Rental market splits with flats in greatest demand

In contrast, flat rental values were stable in December and increased 0.4% to £752pcm in January, showing mixed fortunes for the two property types. The overall average UK asking rent is now £804pcm, 2% lower than a month ago and 4.3% less than in January 2009.

The supply of houses available to rent rose by 3.2% while the number of flats fell by 0.3%. The supply of flats is now at one of the lowest levels since the end of 2008 which is contributing to the rise in rents. In addition, the shortage of flats on the market is outstripped by sustained demand, with 52% of renters searching the site in the first week of January looking for this property type.

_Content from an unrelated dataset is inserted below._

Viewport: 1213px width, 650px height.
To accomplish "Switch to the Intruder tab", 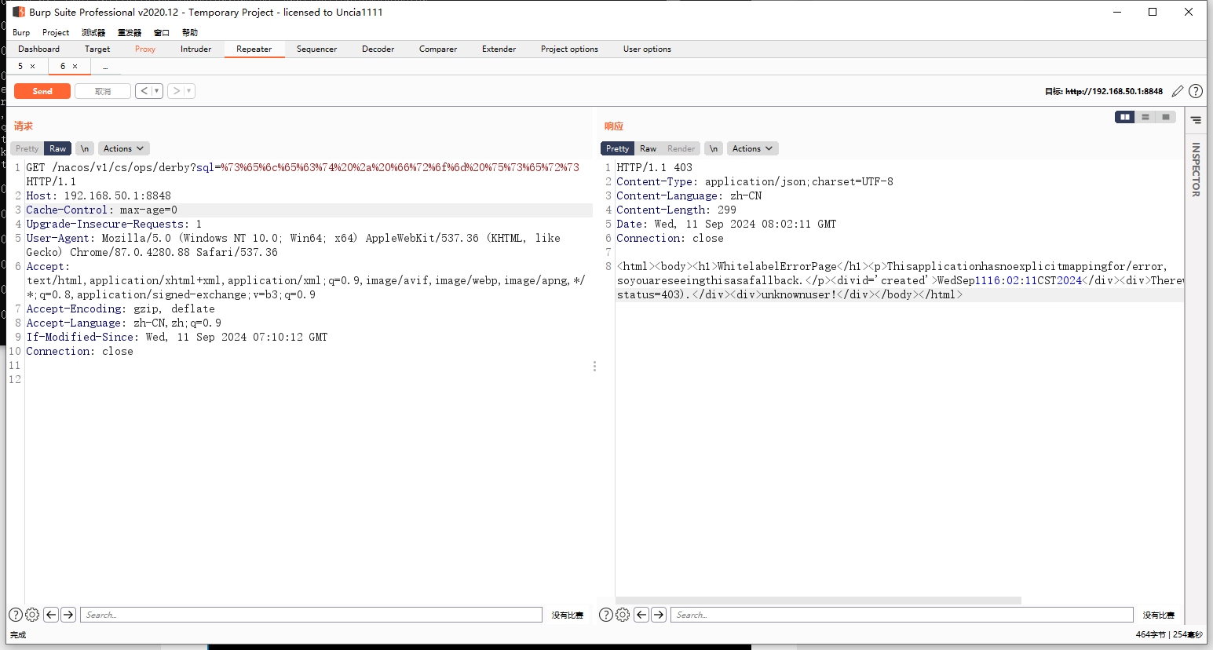I will [x=195, y=49].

The rise in rental values for flats can be attributed in part to greater demand from renters who are either financially constrained or are saving vigorously for a deposit on their next home. While there has been a slight easing of lending criteria, flats, the traditional entry level property, have only become slightly more affordable. First-time buyers still need to find £55,500 once they have secured their maximum mortgage, which represents 21 months’ gross first -time buyer income, hence the need to save.

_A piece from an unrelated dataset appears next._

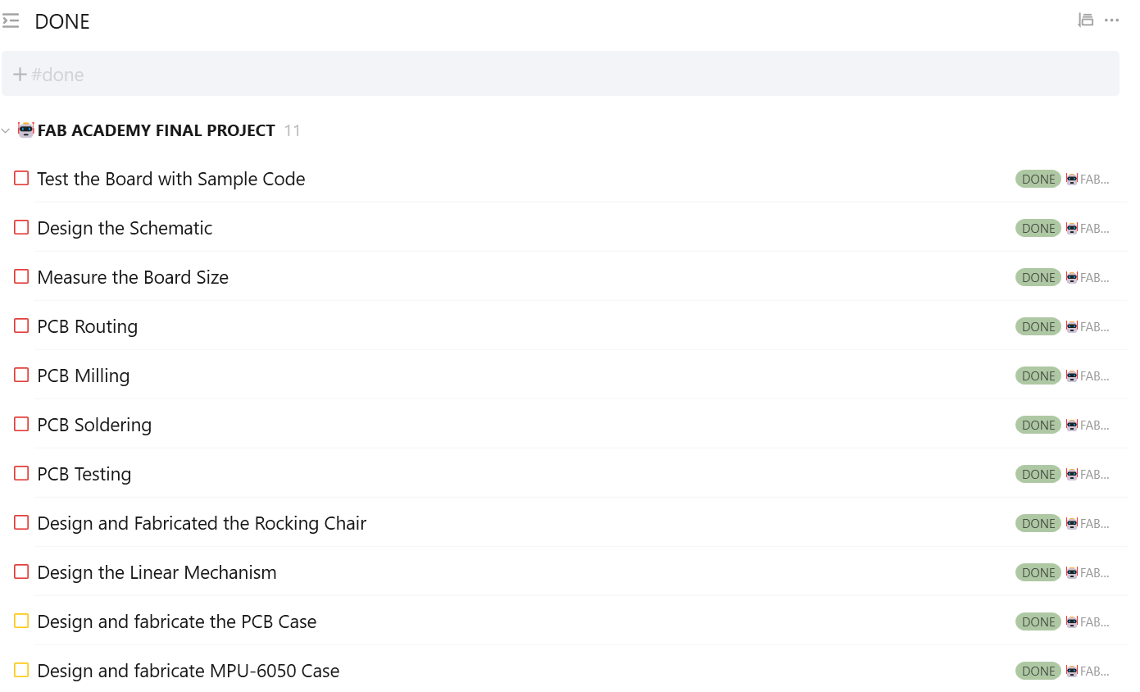1140x692 pixels.
Task: Collapse the FAB ACADEMY FINAL PROJECT group
Action: pyautogui.click(x=7, y=131)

While many renters are compromising on the type of home they take for budgetary reasons, they clearly still aspire to live in a house. Searches for houses rose 27.3% compared with 14.4% for flats.

The good news for landlords is that flats are offering better returns. The average gross rental yield for flats in January is 5.18% compared to 4.19% for houses.

FindaProperty.com’s Nigel Lewis said: "The flat rental market is showing signs of improvement at the moment driven by the greater number of people opting to live in flats during the recession which by default is a cheaper and therefore more popular choice than houses. This, coupled to the lower number of flats coming onto the market, is conspiring to ratchet up rents in the short term."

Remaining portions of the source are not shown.